When does n | (2^m -1) for arbitrary odd n?
September 21, 2005 12:22 PM   Subscribe

I'm into abstract algebra rather than number theory. I'm reading a paper in which the author assumes the existance of "a primitive nth root of unity in GF(2^m) that is an appropriate extension of GF(2)" for an arbitrary odd number, n. I'm not sure if this is always possible.
Let me put this into number theoretic terms. In order for it to be possible, n must divide 2^m - 1, that is, it must be a factor of a Mersenne Number (with non-prime powers allowed).
I know that this is a major open problem if we are restricted to Mersenne Numbers of the form 2^p - 1 with p prime; it is currently not known whether there are any such Mersenne Numbers that are multiples of 9, 25, 49, or any square. (On the other hand, 2^6 - 1 = 63, a multiple of 9.)
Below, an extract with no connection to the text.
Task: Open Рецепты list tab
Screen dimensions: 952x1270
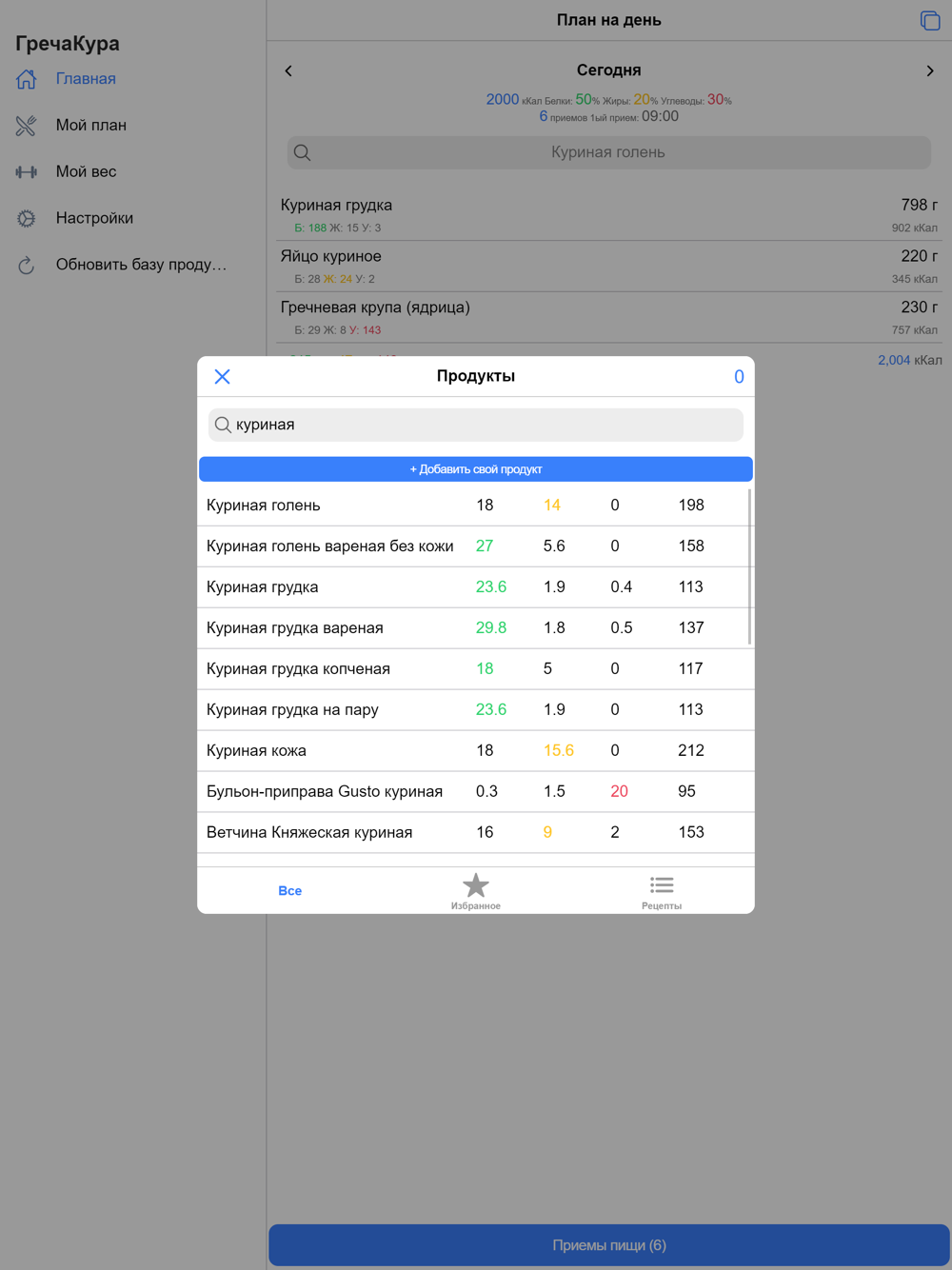Action: point(661,891)
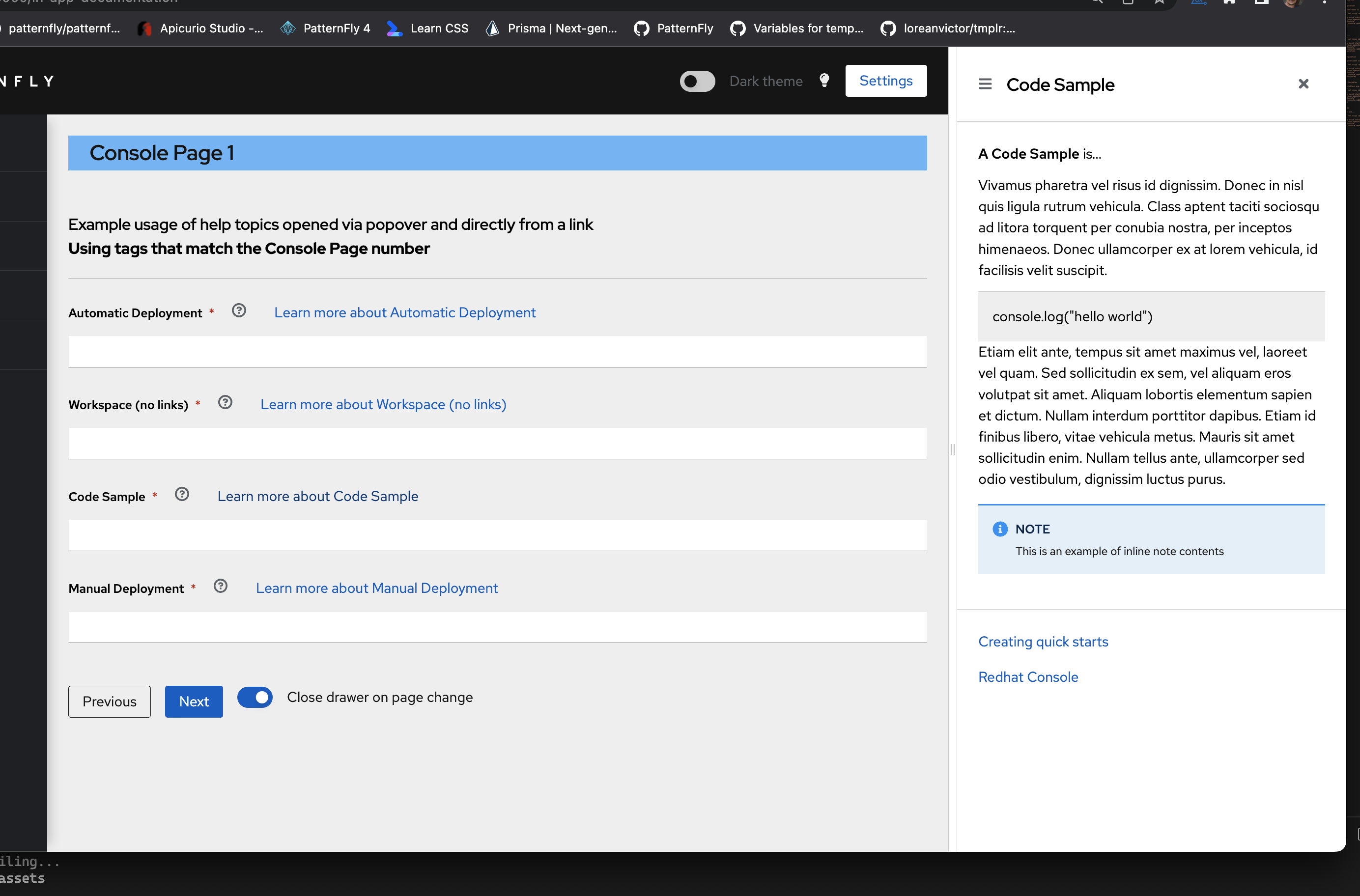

I know that this is always possible if n is a prime, since Fermat's Little Theorem says 2^(n-1) - 1 = 0 (mod n) for any prime.
But is it the case for arbitrary odd numbers, without restricting the powers to primes? I'm having trouble searching for it, since 2^p - 1 is a more common definition of Mersenne Number than 2^n - 1. The paper I'm reading assumes that it's true without footnoting it, which makes me think it's a commonly known theorem in number theory.